◆ RECORDS FOR THIS TASK
▼

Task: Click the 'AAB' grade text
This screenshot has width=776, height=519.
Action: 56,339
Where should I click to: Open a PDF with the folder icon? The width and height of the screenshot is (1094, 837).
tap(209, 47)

▲

◆ WHAT THE EXERCISE ASKS
Write out the whole listing above once more, exactly.

◆ OUTPUT FOR THIS EXERCISE
Task: Click the 'AAB' grade text
This screenshot has width=776, height=519.
Action: 56,339
Where should I click to: Open a PDF with the folder icon? The width and height of the screenshot is (1094, 837).
tap(209, 47)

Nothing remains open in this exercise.